DCED’s press release language also underscored the scale of the strain: under current projections, Pennsylvania is expected to face a shortage of roughly 185, 000 homes by 2035 unless further action is taken. The release also stated that housing costs continue to rise faster than wages, with over one million households spending more than 30 percent of their income on housing, and that more than half of the Commonwealth’s housing stock is over 50 years old, increasing maintenance costs.

Who built it, who supported it, and what did the partnership look like?

The house was designed as part of a Pennsylvania College of Technology class assignment and built by students across multiple programs: architecture & sustainable design; building construction; concrete science; electrical; heating, ventilation and air conditioning; and heavy construction equipment technology. Greater Lycoming Habitat for Humanity construction staff and volunteers also worked on the 1, 440-square-foot, ADA accessible home when school was not in session.

Local government partners also played roles that shaped the day-to-day practicality of construction. The Lycoming County Commissioners approved a $100, 000 grant for construction. The City of Williamsport permitted the use of an adjacent city-owned property for equipment and materials storage. Vilello described the work as involving multiple levels of cooperation, including Lycoming County, the City of Williamsport, Habitat, and the college — a chain of decisions that turned a cleared lot into a buildable site and then into a home.

For Greater Lycoming Habitat for Humanity, the partnership also centers on what happens after the final nail. Dana Borick Brigandi, director of development representing Greater Lycoming Habitat for Humanity, spoke at the Friday conference and tour about the family’s living situation and the significance of what comes next inside the house. “They are each going to be having their own bedroom, they are not going to be sharing one room with the family members, ” Dana Borick Brigandi said.

She described the family’s preparation as part of the broader effort to build stability, not only a structure. “We’re so excited the family is partnering with us to make these changes, to get the financial training and the construction training, so that they can be successful homeowners and keep this going for their lifetime, ” Borick Brigandi said.

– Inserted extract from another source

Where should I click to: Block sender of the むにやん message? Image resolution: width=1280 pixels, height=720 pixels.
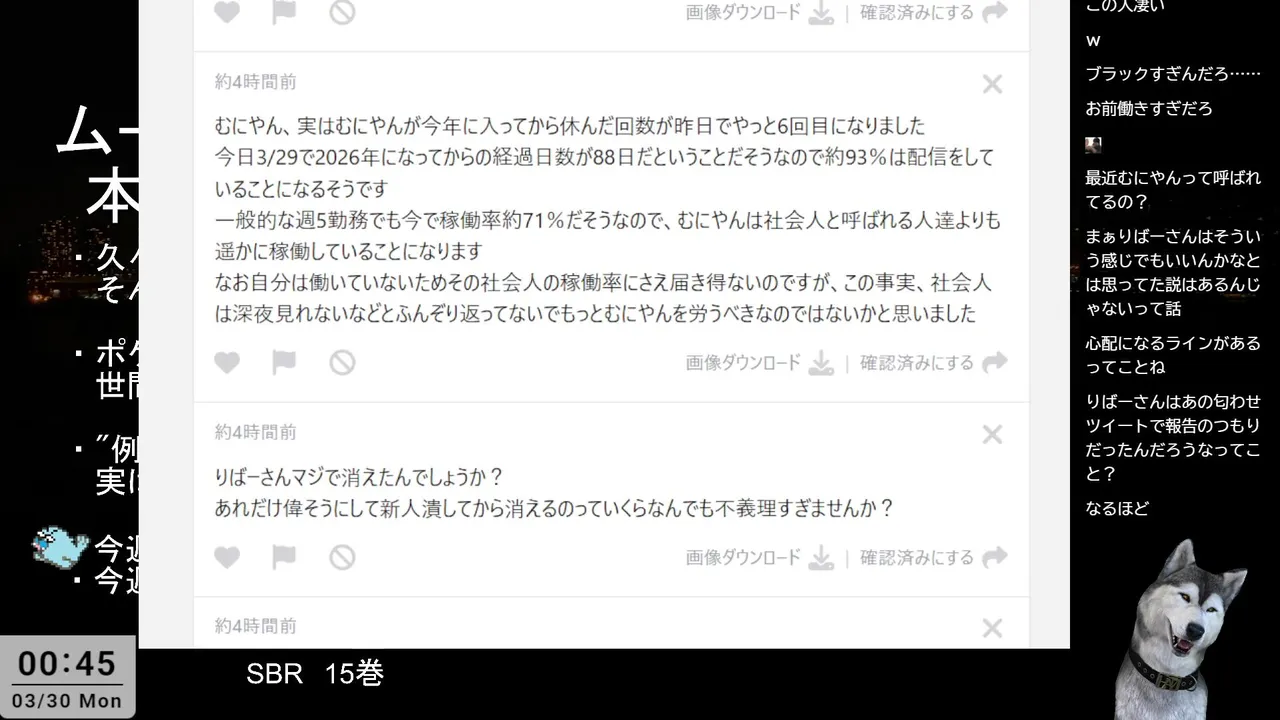coord(342,362)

How does penn college fit into the state’s housing and workforce goals?

The state’s housing message in Williamsport was paired with a workforce message: the idea that building more housing and building the next generation of tradespeople are connected. Vilello framed the initiative as one that supports housing options and opportunity for families while also fostering relationships with educational institutions turning out building trades and construction professionals, such as graduates from Penn College.

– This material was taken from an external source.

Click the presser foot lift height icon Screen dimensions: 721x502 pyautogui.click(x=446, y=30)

At the same time, the state’s broader funding discussion hovered behind the home tour. Vilello explained that Shapiro’s 2026-27 proposed budget creates a new $1 billion initiative to provide flexible funding for major infrastructure projects across the Commonwealth, including building and preserving more housing, bringing new energy generation onto the grid, and upgrading school and municipal facilities.

In Williamsport, the practical impact of those big ideas was visible in the division of labor: students learning and working on real systems, Habitat staff and volunteers filling the gaps when classes were not in session, and local government smoothing logistics with grants and space for storage. The result is a nearly completed home and a scheduled move-in next month — a timeline that takes statewide planning and local patience and turns it into a handoff of keys.

As the Friday afternoon event ended, the house on 5th Avenue still read as a job site in its final stretch, but it also read as a neighborhood signal: a property once known as a “nuisance bar, ” now rebuilt through cooperation, training, and targeted support. In a state confronting affordability pressures and a projected shortage, the question left hanging is how many more blocks can replicate what this one address achieved — and whether penn college and its partners can keep turning cleared lots into stable homes, one family at a time.